The aim of the Fund is to actively manage a portfolio of Australian money market and fixed interest securities (with certain risk mitigation measures implemented) to generate a return over a full market cycle which exceeds that delivered by the Bloomberg AusBond Composite Index.

Inception date October 1991
Benchmark Bloomberg AusBond Composite 0+ Yr Index
Management fee Negotiable
Performance fee Nil
Buy/Sell spread Nil
Minimum investment Negotiable
Investment approach
  • The primary focus of the Fund is to add steady incremental returns over the benchmark while closely controlling the volatility in the excess return;
  • We believe debt markets are not efficient and can be systematically exploited, to extract positive returns, within an active management process that also implements risk mitigation measures;
  • We are a ‘top-down’ driven manager employing a scenario based methodology that is combined with a robust risk management process;
  • Sophisticated in-house analytics drive yield curve strategies; the “rolldown” element in yield curves is a key source of excess returns;
  • Credit strategies combine our ‘top-down’ macro view with focused ‘bottom-up’ credit analysis;
  • The Fund has a cautious approach to duration making it potentially attractive in terms of risk/return. The maximum deviation in duration is 3 months;
  • All security investments are well rated with minimum ratings of A2(Short Term) or A- (Long Term) as rated by Standard & Poors;
  • Core and tactical investment strategies are used to generate excess returns for the portfolio and minimise market volatility;
  • The Fund utilises various risk mitigation strategies - such as interest rate and credit derivatives to protect against adverse market risks.
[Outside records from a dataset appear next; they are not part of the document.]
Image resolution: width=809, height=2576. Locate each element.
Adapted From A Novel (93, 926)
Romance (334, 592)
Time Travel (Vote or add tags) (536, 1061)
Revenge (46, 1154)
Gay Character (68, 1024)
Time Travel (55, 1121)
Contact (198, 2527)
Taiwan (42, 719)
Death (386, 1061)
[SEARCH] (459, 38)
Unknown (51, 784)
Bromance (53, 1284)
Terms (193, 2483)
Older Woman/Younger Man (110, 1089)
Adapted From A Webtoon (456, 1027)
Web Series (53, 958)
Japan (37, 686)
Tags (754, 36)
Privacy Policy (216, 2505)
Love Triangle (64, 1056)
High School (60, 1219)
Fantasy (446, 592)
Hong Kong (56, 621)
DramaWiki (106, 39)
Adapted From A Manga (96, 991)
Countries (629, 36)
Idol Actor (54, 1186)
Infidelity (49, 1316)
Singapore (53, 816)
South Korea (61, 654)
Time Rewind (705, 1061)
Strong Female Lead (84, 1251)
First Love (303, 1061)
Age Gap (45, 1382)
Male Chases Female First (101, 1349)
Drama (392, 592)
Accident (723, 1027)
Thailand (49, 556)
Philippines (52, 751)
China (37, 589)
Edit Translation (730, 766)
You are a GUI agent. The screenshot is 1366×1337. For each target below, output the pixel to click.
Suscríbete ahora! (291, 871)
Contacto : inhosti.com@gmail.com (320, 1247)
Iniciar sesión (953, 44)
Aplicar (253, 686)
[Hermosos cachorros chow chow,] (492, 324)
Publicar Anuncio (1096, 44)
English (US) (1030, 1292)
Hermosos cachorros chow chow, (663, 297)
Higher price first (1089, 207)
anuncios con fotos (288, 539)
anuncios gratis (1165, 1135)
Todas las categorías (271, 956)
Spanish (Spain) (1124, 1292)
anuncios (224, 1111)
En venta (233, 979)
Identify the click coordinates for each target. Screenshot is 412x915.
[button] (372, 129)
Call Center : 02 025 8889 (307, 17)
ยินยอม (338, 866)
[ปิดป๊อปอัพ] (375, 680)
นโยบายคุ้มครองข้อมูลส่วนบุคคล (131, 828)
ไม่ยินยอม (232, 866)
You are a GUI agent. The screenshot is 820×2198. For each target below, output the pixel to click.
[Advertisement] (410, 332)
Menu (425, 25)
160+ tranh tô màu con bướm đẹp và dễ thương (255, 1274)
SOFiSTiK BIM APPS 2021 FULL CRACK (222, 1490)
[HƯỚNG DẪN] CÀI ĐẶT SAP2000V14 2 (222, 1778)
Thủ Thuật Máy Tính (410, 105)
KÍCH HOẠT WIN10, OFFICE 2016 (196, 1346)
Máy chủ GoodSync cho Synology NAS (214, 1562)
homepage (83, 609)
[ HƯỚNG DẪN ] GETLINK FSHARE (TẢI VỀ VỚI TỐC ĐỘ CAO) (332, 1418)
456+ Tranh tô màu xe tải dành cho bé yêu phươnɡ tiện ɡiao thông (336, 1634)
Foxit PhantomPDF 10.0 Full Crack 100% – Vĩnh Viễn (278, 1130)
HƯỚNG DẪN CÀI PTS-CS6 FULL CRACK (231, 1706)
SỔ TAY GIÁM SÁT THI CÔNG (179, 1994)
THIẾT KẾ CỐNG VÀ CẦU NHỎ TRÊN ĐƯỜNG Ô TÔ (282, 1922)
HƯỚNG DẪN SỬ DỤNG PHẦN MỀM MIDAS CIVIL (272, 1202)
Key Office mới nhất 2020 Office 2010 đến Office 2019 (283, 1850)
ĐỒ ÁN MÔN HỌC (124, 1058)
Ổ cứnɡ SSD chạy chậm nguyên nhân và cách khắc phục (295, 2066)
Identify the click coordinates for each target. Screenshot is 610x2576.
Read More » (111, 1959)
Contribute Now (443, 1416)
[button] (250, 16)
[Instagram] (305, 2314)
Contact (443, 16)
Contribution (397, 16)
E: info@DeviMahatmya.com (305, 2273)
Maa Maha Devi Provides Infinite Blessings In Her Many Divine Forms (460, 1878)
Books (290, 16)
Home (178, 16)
Risks specific to investments in fixed income instruments may include:

  • credit and default risk (the value of the Fund's investments may be sensitive to changes to credit spreads and/or default due to a deterioration in a bond issuers ability to repay debt)
  • interest rate risk (the value of the relevant Fund’s investments may be sensitive to changes to interest rates)
  • inflation risk (the risk of inflation being higher than anticipated), and
  • liquidity risk (the risk of not being able to find a buyer in a timely manner).